(GIVEN ENTRIES)

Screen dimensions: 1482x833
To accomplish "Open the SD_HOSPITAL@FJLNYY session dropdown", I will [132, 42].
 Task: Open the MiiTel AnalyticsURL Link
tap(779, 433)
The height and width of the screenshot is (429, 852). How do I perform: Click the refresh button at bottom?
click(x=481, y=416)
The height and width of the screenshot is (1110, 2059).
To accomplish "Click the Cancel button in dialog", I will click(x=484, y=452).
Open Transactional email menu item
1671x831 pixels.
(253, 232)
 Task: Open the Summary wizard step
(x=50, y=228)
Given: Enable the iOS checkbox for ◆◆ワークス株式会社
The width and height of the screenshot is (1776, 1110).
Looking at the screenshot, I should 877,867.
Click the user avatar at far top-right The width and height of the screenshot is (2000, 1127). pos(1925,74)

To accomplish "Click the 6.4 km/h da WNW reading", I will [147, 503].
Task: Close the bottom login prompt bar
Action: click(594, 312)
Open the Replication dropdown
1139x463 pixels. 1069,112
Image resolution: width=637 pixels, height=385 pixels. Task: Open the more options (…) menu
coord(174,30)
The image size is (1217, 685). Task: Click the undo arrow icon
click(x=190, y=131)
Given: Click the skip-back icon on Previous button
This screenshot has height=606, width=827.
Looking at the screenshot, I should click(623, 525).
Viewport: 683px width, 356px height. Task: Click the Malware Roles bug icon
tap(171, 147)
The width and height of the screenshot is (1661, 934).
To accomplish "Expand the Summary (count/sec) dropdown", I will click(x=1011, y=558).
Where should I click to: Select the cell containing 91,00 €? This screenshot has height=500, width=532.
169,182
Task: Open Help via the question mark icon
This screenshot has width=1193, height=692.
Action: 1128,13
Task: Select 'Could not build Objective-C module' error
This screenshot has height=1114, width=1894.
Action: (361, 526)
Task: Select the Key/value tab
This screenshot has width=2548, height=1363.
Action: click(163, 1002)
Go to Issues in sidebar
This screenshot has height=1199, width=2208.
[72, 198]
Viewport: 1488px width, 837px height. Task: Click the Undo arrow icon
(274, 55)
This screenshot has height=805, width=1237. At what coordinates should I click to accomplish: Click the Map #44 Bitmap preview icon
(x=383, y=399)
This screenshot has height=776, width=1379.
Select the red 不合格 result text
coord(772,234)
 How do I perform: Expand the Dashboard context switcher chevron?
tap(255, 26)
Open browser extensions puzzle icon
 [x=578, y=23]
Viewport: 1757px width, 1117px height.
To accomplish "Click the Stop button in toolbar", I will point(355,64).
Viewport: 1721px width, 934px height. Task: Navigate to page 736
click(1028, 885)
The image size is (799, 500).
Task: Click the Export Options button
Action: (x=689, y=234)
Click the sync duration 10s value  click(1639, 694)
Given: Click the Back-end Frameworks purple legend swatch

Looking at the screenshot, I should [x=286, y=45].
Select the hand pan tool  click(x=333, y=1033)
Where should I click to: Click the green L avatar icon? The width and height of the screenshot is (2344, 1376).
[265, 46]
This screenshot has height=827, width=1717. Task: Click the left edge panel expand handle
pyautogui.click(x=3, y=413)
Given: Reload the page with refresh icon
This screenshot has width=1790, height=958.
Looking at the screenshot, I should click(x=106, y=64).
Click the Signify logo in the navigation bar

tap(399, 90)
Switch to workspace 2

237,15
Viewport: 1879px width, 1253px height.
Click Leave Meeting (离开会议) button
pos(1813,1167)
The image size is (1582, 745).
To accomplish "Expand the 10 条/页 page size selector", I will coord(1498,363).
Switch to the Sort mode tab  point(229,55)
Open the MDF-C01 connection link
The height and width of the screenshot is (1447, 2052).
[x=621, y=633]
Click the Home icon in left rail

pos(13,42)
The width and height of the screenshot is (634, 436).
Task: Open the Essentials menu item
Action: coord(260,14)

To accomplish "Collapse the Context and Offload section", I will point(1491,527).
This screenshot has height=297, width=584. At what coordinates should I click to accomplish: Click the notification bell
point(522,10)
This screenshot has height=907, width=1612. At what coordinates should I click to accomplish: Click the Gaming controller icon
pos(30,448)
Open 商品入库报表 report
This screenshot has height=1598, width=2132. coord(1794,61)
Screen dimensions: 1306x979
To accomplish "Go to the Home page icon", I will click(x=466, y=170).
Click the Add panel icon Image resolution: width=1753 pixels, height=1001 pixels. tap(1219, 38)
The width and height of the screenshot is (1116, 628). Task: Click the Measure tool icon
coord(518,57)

(End GIVEN ENTRIES)

▶ [ABOUT THIS TASK]
Write out the entries verbatim, all of them.

▶ [SOLUTION]
Screen dimensions: 1482x833
To accomplish "Open the SD_HOSPITAL@FJLNYY session dropdown", I will [132, 42].
 Task: Open the MiiTel AnalyticsURL Link
tap(779, 433)
The height and width of the screenshot is (429, 852). How do I perform: Click the refresh button at bottom?
click(x=481, y=416)
The height and width of the screenshot is (1110, 2059).
To accomplish "Click the Cancel button in dialog", I will click(x=484, y=452).
Open Transactional email menu item
1671x831 pixels.
(253, 232)
 Task: Open the Summary wizard step
(x=50, y=228)
Given: Enable the iOS checkbox for ◆◆ワークス株式会社
The width and height of the screenshot is (1776, 1110).
Looking at the screenshot, I should 877,867.
Click the user avatar at far top-right The width and height of the screenshot is (2000, 1127). pos(1925,74)

To accomplish "Click the 6.4 km/h da WNW reading", I will [147, 503].
Task: Close the bottom login prompt bar
Action: click(594, 312)
Open the Replication dropdown
1139x463 pixels. 1069,112
Image resolution: width=637 pixels, height=385 pixels. Task: Open the more options (…) menu
coord(174,30)
The image size is (1217, 685). Task: Click the undo arrow icon
click(x=190, y=131)
Given: Click the skip-back icon on Previous button
This screenshot has height=606, width=827.
Looking at the screenshot, I should click(623, 525).
Viewport: 683px width, 356px height. Task: Click the Malware Roles bug icon
tap(171, 147)
The width and height of the screenshot is (1661, 934).
To accomplish "Expand the Summary (count/sec) dropdown", I will click(x=1011, y=558).
Where should I click to: Select the cell containing 91,00 €? This screenshot has height=500, width=532.
169,182
Task: Open Help via the question mark icon
This screenshot has width=1193, height=692.
Action: 1128,13
Task: Select 'Could not build Objective-C module' error
This screenshot has height=1114, width=1894.
Action: (361, 526)
Task: Select the Key/value tab
This screenshot has width=2548, height=1363.
Action: click(163, 1002)
Go to Issues in sidebar
This screenshot has height=1199, width=2208.
[72, 198]
Viewport: 1488px width, 837px height. Task: Click the Undo arrow icon
(274, 55)
This screenshot has height=805, width=1237. At what coordinates should I click to accomplish: Click the Map #44 Bitmap preview icon
(x=383, y=399)
This screenshot has height=776, width=1379.
Select the red 不合格 result text
coord(772,234)
 How do I perform: Expand the Dashboard context switcher chevron?
tap(255, 26)
Open browser extensions puzzle icon
 [x=578, y=23]
Viewport: 1757px width, 1117px height.
To accomplish "Click the Stop button in toolbar", I will point(355,64).
Viewport: 1721px width, 934px height. Task: Navigate to page 736
click(1028, 885)
The image size is (799, 500).
Task: Click the Export Options button
Action: (x=689, y=234)
Click the sync duration 10s value  click(1639, 694)
Given: Click the Back-end Frameworks purple legend swatch

Looking at the screenshot, I should [x=286, y=45].
Select the hand pan tool  click(x=333, y=1033)
Where should I click to: Click the green L avatar icon? The width and height of the screenshot is (2344, 1376).
[265, 46]
This screenshot has height=827, width=1717. Task: Click the left edge panel expand handle
pyautogui.click(x=3, y=413)
Given: Reload the page with refresh icon
This screenshot has width=1790, height=958.
Looking at the screenshot, I should click(x=106, y=64).
Click the Signify logo in the navigation bar

tap(399, 90)
Switch to workspace 2

237,15
Viewport: 1879px width, 1253px height.
Click Leave Meeting (离开会议) button
pos(1813,1167)
The image size is (1582, 745).
To accomplish "Expand the 10 条/页 page size selector", I will coord(1498,363).
Switch to the Sort mode tab  point(229,55)
Open the MDF-C01 connection link
The height and width of the screenshot is (1447, 2052).
[x=621, y=633]
Click the Home icon in left rail

pos(13,42)
The width and height of the screenshot is (634, 436).
Task: Open the Essentials menu item
Action: coord(260,14)

To accomplish "Collapse the Context and Offload section", I will point(1491,527).
This screenshot has height=297, width=584. At what coordinates should I click to accomplish: Click the notification bell
point(522,10)
This screenshot has height=907, width=1612. At what coordinates should I click to accomplish: Click the Gaming controller icon
pos(30,448)
Open 商品入库报表 report
This screenshot has height=1598, width=2132. coord(1794,61)
Screen dimensions: 1306x979
To accomplish "Go to the Home page icon", I will click(x=466, y=170).
Click the Add panel icon Image resolution: width=1753 pixels, height=1001 pixels. tap(1219, 38)
The width and height of the screenshot is (1116, 628). Task: Click the Measure tool icon
coord(518,57)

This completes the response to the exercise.